▶ _WHAT YOU ARE ASKED TO DO_
Could you repeat each of the lines below word for word?

▶ _MATERIAL_

--------------------------------

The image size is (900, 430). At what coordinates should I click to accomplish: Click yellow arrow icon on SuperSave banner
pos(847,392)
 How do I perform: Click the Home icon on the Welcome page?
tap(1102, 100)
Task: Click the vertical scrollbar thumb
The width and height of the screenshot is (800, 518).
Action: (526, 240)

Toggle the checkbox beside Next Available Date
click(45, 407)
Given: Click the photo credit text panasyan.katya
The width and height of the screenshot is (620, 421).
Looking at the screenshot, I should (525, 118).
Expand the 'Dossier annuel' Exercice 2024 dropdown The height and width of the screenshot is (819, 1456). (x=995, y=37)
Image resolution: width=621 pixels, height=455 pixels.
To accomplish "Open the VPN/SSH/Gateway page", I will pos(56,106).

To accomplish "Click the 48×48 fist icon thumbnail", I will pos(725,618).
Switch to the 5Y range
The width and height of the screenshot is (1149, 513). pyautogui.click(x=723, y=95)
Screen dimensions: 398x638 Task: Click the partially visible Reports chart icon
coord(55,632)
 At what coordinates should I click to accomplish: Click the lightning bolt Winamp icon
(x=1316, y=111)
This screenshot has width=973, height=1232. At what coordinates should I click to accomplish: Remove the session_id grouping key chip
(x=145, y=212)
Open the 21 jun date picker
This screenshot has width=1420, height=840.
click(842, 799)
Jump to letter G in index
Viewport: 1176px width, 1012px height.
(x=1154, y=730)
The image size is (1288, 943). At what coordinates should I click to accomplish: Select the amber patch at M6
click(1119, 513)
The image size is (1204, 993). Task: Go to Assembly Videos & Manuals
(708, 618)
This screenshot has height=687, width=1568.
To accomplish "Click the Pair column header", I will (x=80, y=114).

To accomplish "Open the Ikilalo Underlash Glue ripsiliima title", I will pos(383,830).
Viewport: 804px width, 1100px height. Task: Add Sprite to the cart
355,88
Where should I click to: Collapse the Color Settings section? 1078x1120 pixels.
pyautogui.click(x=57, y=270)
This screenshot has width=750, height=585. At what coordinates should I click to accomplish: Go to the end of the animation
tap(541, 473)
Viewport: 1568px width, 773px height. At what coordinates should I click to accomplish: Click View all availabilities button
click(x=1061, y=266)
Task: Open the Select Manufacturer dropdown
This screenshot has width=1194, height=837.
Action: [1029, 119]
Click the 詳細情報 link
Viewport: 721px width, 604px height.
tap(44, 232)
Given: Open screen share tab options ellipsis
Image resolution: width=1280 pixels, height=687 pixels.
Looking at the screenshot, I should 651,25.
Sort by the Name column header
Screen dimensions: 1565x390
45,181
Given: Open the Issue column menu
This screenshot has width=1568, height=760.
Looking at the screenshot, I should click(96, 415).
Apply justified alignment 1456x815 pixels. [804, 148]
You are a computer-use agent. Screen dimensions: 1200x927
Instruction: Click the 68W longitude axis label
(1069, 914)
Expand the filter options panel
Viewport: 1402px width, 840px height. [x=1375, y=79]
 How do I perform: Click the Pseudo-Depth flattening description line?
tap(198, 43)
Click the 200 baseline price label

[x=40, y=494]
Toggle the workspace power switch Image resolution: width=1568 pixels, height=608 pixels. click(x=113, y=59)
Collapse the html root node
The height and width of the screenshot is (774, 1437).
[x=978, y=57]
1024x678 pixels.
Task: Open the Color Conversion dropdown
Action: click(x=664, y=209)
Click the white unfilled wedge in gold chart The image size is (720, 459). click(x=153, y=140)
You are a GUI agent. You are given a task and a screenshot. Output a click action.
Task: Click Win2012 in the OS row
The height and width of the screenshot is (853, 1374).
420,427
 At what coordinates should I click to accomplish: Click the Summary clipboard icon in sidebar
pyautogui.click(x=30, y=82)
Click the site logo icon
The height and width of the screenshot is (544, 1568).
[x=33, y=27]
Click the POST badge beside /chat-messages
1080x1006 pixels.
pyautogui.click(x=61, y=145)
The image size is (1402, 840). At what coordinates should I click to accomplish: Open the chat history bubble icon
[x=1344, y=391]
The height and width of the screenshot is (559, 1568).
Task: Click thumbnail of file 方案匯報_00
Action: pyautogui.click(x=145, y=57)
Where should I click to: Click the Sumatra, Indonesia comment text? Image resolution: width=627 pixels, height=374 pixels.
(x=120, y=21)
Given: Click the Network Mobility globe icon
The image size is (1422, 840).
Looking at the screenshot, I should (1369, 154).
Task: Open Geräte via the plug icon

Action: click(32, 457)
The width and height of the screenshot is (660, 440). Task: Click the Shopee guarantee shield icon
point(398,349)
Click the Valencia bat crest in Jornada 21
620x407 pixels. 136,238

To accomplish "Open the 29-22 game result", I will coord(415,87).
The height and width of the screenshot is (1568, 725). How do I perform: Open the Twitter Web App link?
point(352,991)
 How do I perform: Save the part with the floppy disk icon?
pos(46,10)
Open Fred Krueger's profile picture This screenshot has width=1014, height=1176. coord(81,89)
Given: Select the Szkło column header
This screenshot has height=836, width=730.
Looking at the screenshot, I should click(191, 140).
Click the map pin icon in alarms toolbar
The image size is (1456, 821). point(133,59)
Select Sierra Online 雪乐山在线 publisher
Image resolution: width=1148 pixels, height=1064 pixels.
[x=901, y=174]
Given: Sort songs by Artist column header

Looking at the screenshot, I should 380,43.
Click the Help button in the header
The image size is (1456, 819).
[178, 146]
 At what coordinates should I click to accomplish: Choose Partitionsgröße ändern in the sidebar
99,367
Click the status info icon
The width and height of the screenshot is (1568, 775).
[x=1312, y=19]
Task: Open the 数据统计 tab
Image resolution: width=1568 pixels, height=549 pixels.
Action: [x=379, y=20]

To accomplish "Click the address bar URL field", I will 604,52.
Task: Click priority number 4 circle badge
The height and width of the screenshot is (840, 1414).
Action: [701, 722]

--------------------------------

▶ _ANSWER TO THE EXERCISE_
The image size is (900, 430). At what coordinates should I click to accomplish: Click yellow arrow icon on SuperSave banner
pos(847,392)
 How do I perform: Click the Home icon on the Welcome page?
tap(1102, 100)
Task: Click the vertical scrollbar thumb
The width and height of the screenshot is (800, 518).
Action: (526, 240)

Toggle the checkbox beside Next Available Date
click(45, 407)
Given: Click the photo credit text panasyan.katya
The width and height of the screenshot is (620, 421).
Looking at the screenshot, I should (525, 118).
Expand the 'Dossier annuel' Exercice 2024 dropdown The height and width of the screenshot is (819, 1456). (x=995, y=37)
Image resolution: width=621 pixels, height=455 pixels.
To accomplish "Open the VPN/SSH/Gateway page", I will pos(56,106).

To accomplish "Click the 48×48 fist icon thumbnail", I will pos(725,618).
Switch to the 5Y range
The width and height of the screenshot is (1149, 513). pyautogui.click(x=723, y=95)
Screen dimensions: 398x638 Task: Click the partially visible Reports chart icon
coord(55,632)
 At what coordinates should I click to accomplish: Click the lightning bolt Winamp icon
(x=1316, y=111)
This screenshot has width=973, height=1232. At what coordinates should I click to accomplish: Remove the session_id grouping key chip
(x=145, y=212)
Open the 21 jun date picker
This screenshot has width=1420, height=840.
click(842, 799)
Jump to letter G in index
Viewport: 1176px width, 1012px height.
(x=1154, y=730)
The image size is (1288, 943). At what coordinates should I click to accomplish: Select the amber patch at M6
click(1119, 513)
The image size is (1204, 993). Task: Go to Assembly Videos & Manuals
(708, 618)
This screenshot has height=687, width=1568.
To accomplish "Click the Pair column header", I will (x=80, y=114).

To accomplish "Open the Ikilalo Underlash Glue ripsiliima title", I will pos(383,830).
Viewport: 804px width, 1100px height. Task: Add Sprite to the cart
355,88
Where should I click to: Collapse the Color Settings section? 1078x1120 pixels.
pyautogui.click(x=57, y=270)
This screenshot has width=750, height=585. At what coordinates should I click to accomplish: Go to the end of the animation
tap(541, 473)
Viewport: 1568px width, 773px height. At what coordinates should I click to accomplish: Click View all availabilities button
click(x=1061, y=266)
Task: Open the Select Manufacturer dropdown
This screenshot has width=1194, height=837.
Action: [1029, 119]
Click the 詳細情報 link
Viewport: 721px width, 604px height.
tap(44, 232)
Given: Open screen share tab options ellipsis
Image resolution: width=1280 pixels, height=687 pixels.
Looking at the screenshot, I should 651,25.
Sort by the Name column header
Screen dimensions: 1565x390
45,181
Given: Open the Issue column menu
This screenshot has width=1568, height=760.
Looking at the screenshot, I should click(96, 415).
Apply justified alignment 1456x815 pixels. [804, 148]
You are a computer-use agent. Screen dimensions: 1200x927
Instruction: Click the 68W longitude axis label
(1069, 914)
Expand the filter options panel
Viewport: 1402px width, 840px height. [x=1375, y=79]
 How do I perform: Click the Pseudo-Depth flattening description line?
tap(198, 43)
Click the 200 baseline price label

[x=40, y=494]
Toggle the workspace power switch Image resolution: width=1568 pixels, height=608 pixels. click(x=113, y=59)
Collapse the html root node
The height and width of the screenshot is (774, 1437).
[x=978, y=57]
1024x678 pixels.
Task: Open the Color Conversion dropdown
Action: click(x=664, y=209)
Click the white unfilled wedge in gold chart The image size is (720, 459). click(x=153, y=140)
You are a GUI agent. You are given a task and a screenshot. Output a click action.
Task: Click Win2012 in the OS row
The height and width of the screenshot is (853, 1374).
420,427
 At what coordinates should I click to accomplish: Click the Summary clipboard icon in sidebar
pyautogui.click(x=30, y=82)
Click the site logo icon
The height and width of the screenshot is (544, 1568).
[x=33, y=27]
Click the POST badge beside /chat-messages
1080x1006 pixels.
pyautogui.click(x=61, y=145)
The image size is (1402, 840). At what coordinates should I click to accomplish: Open the chat history bubble icon
[x=1344, y=391]
The height and width of the screenshot is (559, 1568).
Task: Click thumbnail of file 方案匯報_00
Action: pyautogui.click(x=145, y=57)
Where should I click to: Click the Sumatra, Indonesia comment text? Image resolution: width=627 pixels, height=374 pixels.
(x=120, y=21)
Given: Click the Network Mobility globe icon
The image size is (1422, 840).
Looking at the screenshot, I should (1369, 154).
Task: Open Geräte via the plug icon

Action: click(32, 457)
The width and height of the screenshot is (660, 440). Task: Click the Shopee guarantee shield icon
point(398,349)
Click the Valencia bat crest in Jornada 21
620x407 pixels. 136,238

To accomplish "Open the 29-22 game result", I will coord(415,87).
The height and width of the screenshot is (1568, 725). How do I perform: Open the Twitter Web App link?
point(352,991)
 How do I perform: Save the part with the floppy disk icon?
pos(46,10)
Open Fred Krueger's profile picture This screenshot has width=1014, height=1176. coord(81,89)
Given: Select the Szkło column header
This screenshot has height=836, width=730.
Looking at the screenshot, I should click(191, 140).
Click the map pin icon in alarms toolbar
The image size is (1456, 821). point(133,59)
Select Sierra Online 雪乐山在线 publisher
Image resolution: width=1148 pixels, height=1064 pixels.
[x=901, y=174]
Given: Sort songs by Artist column header

Looking at the screenshot, I should 380,43.
Click the Help button in the header
The image size is (1456, 819).
[178, 146]
 At what coordinates should I click to accomplish: Choose Partitionsgröße ändern in the sidebar
99,367
Click the status info icon
The width and height of the screenshot is (1568, 775).
[x=1312, y=19]
Task: Open the 数据统计 tab
Image resolution: width=1568 pixels, height=549 pixels.
Action: [x=379, y=20]

To accomplish "Click the address bar URL field", I will 604,52.
Task: Click priority number 4 circle badge
The height and width of the screenshot is (840, 1414).
Action: [701, 722]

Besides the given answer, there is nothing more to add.